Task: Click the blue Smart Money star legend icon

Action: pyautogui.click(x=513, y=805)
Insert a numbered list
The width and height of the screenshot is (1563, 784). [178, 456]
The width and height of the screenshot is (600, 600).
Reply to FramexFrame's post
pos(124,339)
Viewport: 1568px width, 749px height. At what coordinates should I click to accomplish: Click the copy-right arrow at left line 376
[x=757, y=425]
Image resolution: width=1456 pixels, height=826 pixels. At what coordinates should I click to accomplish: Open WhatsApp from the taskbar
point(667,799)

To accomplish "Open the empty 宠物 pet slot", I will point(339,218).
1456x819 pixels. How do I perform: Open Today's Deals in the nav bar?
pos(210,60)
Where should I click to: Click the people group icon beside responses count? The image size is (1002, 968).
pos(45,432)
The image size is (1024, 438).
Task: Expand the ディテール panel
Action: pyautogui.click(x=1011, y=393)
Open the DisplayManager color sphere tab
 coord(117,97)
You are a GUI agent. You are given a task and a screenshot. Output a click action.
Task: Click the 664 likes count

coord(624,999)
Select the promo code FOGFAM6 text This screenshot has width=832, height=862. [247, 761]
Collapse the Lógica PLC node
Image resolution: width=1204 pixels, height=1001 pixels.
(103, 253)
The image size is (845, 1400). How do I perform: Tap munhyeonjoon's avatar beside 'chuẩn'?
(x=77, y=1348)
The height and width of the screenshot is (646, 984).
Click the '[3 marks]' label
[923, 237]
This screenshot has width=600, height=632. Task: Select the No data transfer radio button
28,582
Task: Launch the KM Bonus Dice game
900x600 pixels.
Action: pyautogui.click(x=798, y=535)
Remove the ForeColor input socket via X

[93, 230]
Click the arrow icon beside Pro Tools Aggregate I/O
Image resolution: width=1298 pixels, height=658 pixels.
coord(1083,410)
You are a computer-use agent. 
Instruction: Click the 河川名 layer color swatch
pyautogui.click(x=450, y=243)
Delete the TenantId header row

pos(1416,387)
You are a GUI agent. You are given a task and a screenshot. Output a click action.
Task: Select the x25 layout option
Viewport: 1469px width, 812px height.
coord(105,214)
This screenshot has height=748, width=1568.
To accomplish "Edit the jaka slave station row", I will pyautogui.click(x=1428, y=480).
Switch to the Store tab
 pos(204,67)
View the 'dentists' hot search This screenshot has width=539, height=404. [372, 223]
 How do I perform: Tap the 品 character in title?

::::::

Reproduce the material, replacing "accomplish" with "complete" and leaving everything else unchanged. Start at the line containing "The width and height of the screenshot is (600, 600)." and end after the line containing "(x=77, y=1348)".

*Finished exercise*
The width and height of the screenshot is (600, 600).
Reply to FramexFrame's post
pos(124,339)
Viewport: 1568px width, 749px height. At what coordinates should I click to complete: Click the copy-right arrow at left line 376
[x=757, y=425]
Image resolution: width=1456 pixels, height=826 pixels. At what coordinates should I click to complete: Open WhatsApp from the taskbar
point(667,799)

To complete "Open the empty 宠物 pet slot", I will point(339,218).
1456x819 pixels. How do I perform: Open Today's Deals in the nav bar?
pos(210,60)
Where should I click to: Click the people group icon beside responses count? The image size is (1002, 968).
pos(45,432)
The image size is (1024, 438).
Task: Expand the ディテール panel
Action: pyautogui.click(x=1011, y=393)
Open the DisplayManager color sphere tab
 coord(117,97)
You are a GUI agent. You are given a task and a screenshot. Output a click action.
Task: Click the 664 likes count

coord(624,999)
Select the promo code FOGFAM6 text This screenshot has width=832, height=862. [247, 761]
Collapse the Lógica PLC node
Image resolution: width=1204 pixels, height=1001 pixels.
(103, 253)
The image size is (845, 1400). How do I perform: Tap munhyeonjoon's avatar beside 'chuẩn'?
(x=77, y=1348)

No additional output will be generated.